From Fish to Land Animals
The human body carries a very old history. Our skull, limbs, nerves, and senses were not invented all at once. They were built piece by piece over hundreds of millions of years, and many of those pieces first appeared in animals that lived in water.
That history can be traced in fossils, but finding the right fossil is difficult. Paleontologists look for rocks of the right age, rocks formed in places where bodies could be buried and preserved, and outcrops where those rocks are exposed today. This turns fossil hunting from pure luck into a search guided by geology and by what is already known about the order of life in the rock record.
To understand the move from water to land, scientists focused on rocks about 375 million years old. Older rocks contain fish, while younger rocks contain clear land animals. Somewhere between them had to be creatures showing the transition.
Early searches in places like Pennsylvania found important clues, including bones from early limbed animals, but the rock exposures were limited. A better place was the Canadian Arctic, where ancient layers lie open across the landscape. The work there was hard and dangerous, with freezing weather and polar bears, but the exposed rocks offered a rare chance to see the right time period clearly.

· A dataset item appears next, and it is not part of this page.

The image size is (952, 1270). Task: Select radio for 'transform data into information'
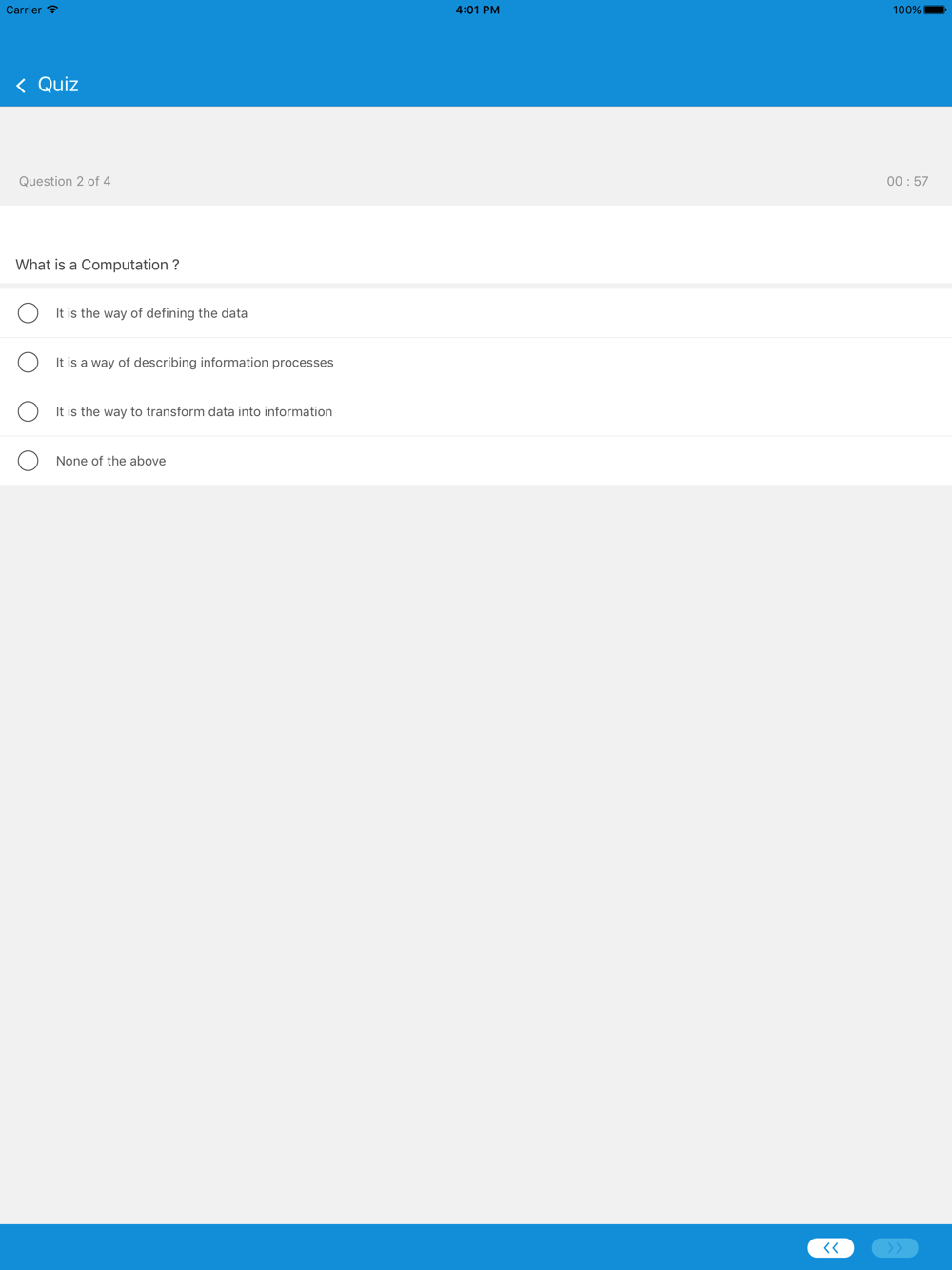(x=29, y=411)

That search led to Tiktaalik, a fossil with both fish traits and land-animal traits. It had scales and fins, but also a flat head, a mobile neck, and strong bones inside its fins. It looked like an animal suited to life in shallow water, where it could prop itself up and move through mud and along stream bottoms.
Tiktaalik mattered because it showed that the move onto land did not happen in one leap. It was a step-by-step process. The body plan that later allowed animals to walk on land, and eventually allowed humans to stand, reach, and build, began in ancient fish living in shallow streams.